A hernia is a defect in the abdominal wall allowing intra-abdominal contents to protrude outside the abdominal cavity. Most abdominal wall hernias occur at the groin and umbilicus. Incarceration is defined as the inability to reduce the protruding tissue to its normal position. Strangulation occurs when the blood supply of the hernia’s contents is obstructed and tissue necrosis ensues. An incisional hernia may manifest clinically as a mass or palpable defect adjacent to a surgical incision and can be reproduced by having the patient perform the Valsalva maneuver. Peristomal hernias are a type of incisional hernia where the abdominal wall opening is too large, allowing intra-abdominal contents to accumulate outside the abdominal cavity. Obesity and wound infection, which interfere with wound healing, predispose to the formation of incisional hernias. The defect of an indirect inguinal hernia is the internal (abdominal) inguinal ring and may be manifest in either sex by a bulge over the midpoint of the inguinal ligament that increases in size with Valsalva maneuver. A fingertip placed into the external ring through the inguinal canal may palpate the defect. A direct hernia may be manifested by a bulge midway adjacent to the pubic tubercle and may be felt by the pad of the finger placed in the inguinal canal. The defect is in the posterior wall of the inguinal canal. Direct inguinal hernias are usually painless and occur in males. Femoral canal hernias are more common in women and are prone to both strangulation and incarceration.

FIGURE 7.51

Hernia Types. Drawings of the different hernia types using the landmarks of the inguinal ligament and pubic tubercle.

FIGURE 7.52A

Incisional Hernia. An asymptomatic incisional hernia in an obese male that developed after coronary artery bypass graft.
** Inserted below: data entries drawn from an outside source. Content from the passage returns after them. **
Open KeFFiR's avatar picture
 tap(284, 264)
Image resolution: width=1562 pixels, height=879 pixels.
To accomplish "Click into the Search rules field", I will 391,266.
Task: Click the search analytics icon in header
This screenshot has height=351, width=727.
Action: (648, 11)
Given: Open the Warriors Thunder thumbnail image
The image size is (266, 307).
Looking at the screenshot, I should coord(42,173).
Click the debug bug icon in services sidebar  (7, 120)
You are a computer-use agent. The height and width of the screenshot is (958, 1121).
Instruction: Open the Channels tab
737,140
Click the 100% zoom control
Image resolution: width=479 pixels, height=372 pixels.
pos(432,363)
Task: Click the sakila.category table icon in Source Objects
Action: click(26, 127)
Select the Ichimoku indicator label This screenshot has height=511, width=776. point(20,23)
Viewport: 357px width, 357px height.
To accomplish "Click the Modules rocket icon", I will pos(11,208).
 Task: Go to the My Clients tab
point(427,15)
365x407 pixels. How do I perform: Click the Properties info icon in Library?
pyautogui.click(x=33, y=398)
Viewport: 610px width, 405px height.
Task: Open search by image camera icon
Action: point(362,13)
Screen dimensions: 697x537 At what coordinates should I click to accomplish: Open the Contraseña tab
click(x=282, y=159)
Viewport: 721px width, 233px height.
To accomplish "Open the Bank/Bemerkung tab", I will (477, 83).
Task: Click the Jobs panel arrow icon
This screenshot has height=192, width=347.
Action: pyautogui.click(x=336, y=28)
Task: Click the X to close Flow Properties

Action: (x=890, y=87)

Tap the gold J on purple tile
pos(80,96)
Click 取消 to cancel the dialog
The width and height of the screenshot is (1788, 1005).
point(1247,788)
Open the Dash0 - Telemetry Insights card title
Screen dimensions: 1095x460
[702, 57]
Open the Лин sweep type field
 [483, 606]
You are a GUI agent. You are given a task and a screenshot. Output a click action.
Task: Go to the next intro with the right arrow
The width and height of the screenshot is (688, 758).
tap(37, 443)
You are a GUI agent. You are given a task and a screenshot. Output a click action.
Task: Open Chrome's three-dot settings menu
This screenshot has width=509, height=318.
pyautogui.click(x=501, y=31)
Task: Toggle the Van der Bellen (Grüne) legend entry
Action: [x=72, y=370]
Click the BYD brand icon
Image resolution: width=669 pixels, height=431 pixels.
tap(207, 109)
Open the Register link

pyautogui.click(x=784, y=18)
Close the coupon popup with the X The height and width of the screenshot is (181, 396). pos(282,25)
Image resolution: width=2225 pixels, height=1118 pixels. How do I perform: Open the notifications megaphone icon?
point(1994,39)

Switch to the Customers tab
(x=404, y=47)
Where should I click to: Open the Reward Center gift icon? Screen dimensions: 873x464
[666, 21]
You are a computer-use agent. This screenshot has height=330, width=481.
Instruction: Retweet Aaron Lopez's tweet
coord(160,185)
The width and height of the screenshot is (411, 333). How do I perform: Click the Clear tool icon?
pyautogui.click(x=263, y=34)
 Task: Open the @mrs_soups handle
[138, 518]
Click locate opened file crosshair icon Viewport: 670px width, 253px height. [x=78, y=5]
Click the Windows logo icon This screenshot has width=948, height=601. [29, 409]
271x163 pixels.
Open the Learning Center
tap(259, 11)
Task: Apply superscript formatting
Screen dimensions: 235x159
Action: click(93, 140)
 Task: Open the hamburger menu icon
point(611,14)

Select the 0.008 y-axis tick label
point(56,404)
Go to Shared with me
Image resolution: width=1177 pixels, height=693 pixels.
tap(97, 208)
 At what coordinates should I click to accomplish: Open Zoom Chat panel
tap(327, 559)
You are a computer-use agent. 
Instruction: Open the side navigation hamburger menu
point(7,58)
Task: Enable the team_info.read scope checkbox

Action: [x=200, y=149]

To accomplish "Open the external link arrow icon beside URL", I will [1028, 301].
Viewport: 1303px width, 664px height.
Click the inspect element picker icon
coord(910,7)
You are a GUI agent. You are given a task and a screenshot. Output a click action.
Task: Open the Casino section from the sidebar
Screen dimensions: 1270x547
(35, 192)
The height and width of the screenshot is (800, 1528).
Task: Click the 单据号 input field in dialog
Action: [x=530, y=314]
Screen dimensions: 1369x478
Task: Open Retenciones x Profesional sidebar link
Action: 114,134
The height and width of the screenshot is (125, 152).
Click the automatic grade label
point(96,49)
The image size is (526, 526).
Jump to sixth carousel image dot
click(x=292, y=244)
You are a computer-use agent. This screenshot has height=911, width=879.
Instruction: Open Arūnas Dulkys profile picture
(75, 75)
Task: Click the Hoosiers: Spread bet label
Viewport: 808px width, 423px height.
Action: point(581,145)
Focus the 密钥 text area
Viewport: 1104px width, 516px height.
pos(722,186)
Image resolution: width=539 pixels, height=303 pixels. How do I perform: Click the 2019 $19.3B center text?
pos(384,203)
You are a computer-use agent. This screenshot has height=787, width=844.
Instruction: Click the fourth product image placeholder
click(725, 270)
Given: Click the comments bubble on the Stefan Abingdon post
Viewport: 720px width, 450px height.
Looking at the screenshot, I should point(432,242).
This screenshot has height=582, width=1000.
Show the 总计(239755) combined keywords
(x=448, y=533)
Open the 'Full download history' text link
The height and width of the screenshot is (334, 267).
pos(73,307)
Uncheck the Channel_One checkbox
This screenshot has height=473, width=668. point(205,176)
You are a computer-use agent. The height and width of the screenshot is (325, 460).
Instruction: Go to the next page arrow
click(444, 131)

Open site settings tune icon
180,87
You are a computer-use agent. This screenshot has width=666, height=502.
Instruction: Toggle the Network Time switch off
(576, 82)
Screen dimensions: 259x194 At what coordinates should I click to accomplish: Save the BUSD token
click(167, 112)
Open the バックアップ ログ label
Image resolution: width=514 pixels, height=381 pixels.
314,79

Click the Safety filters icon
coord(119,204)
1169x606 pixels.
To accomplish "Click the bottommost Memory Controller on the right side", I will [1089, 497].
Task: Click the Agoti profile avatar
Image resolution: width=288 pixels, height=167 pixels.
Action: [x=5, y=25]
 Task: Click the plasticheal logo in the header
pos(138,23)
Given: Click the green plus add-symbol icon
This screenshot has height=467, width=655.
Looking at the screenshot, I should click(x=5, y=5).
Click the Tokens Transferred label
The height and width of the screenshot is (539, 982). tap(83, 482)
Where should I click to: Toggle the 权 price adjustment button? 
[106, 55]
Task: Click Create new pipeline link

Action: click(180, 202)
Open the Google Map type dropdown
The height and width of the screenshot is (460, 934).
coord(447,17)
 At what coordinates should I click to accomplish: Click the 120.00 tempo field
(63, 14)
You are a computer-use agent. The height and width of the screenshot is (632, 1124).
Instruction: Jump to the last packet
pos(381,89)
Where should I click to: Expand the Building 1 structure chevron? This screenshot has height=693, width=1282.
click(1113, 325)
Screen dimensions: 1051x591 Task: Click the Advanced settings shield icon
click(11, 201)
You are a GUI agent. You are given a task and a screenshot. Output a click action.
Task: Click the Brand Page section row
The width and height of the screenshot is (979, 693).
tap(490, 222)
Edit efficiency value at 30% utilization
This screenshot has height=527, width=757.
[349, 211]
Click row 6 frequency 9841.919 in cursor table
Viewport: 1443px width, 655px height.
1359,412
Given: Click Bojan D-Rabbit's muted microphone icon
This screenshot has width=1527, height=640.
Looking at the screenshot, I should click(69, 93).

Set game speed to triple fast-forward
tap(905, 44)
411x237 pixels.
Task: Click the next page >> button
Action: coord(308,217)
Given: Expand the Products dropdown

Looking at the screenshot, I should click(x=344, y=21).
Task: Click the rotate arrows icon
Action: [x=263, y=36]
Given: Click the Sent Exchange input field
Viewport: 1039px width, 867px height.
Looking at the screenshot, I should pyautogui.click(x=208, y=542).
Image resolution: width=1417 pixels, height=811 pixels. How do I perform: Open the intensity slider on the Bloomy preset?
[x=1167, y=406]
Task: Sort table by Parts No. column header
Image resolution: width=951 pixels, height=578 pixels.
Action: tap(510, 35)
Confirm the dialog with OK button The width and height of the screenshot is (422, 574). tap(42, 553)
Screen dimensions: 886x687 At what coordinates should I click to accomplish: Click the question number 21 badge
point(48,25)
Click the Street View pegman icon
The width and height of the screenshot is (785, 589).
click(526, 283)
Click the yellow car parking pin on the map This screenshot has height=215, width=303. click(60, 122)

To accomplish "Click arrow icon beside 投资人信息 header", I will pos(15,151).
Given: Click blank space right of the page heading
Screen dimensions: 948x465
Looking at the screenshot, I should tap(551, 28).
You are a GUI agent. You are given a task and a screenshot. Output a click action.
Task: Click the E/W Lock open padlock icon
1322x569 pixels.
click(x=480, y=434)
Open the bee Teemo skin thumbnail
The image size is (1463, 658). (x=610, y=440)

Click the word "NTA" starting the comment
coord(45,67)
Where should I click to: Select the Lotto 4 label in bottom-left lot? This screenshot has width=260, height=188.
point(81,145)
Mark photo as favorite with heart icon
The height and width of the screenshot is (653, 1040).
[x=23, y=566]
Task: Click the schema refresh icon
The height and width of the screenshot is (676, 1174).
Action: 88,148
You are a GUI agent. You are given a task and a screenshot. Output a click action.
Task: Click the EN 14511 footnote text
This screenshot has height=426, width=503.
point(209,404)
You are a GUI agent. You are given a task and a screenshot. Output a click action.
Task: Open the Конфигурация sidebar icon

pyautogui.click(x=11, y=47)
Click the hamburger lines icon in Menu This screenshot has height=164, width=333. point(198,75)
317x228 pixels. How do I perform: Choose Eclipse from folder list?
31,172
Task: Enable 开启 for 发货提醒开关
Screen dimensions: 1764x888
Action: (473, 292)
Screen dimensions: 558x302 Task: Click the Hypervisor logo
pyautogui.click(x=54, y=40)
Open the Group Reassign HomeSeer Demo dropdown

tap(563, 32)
The CT in Fig. 7.52B demonstrates a loop of bowel protruding through the abdominal wall defect. (Photo contributor: Lawrence B. Stack, MD.)

FIGURE 7.53

Indirect Inguinal Hernia. A left indirect inguinal hernia in a female patient. (Photo contributor: Lawrence B. Stack, MD.)

FIGURE 7.54

Direct Inguinal Hernia. A direct inguinal hernia. Note the bulge adjacent to the left pubic tubercle. (Photo contributor: Lawrence B. Stack, MD.)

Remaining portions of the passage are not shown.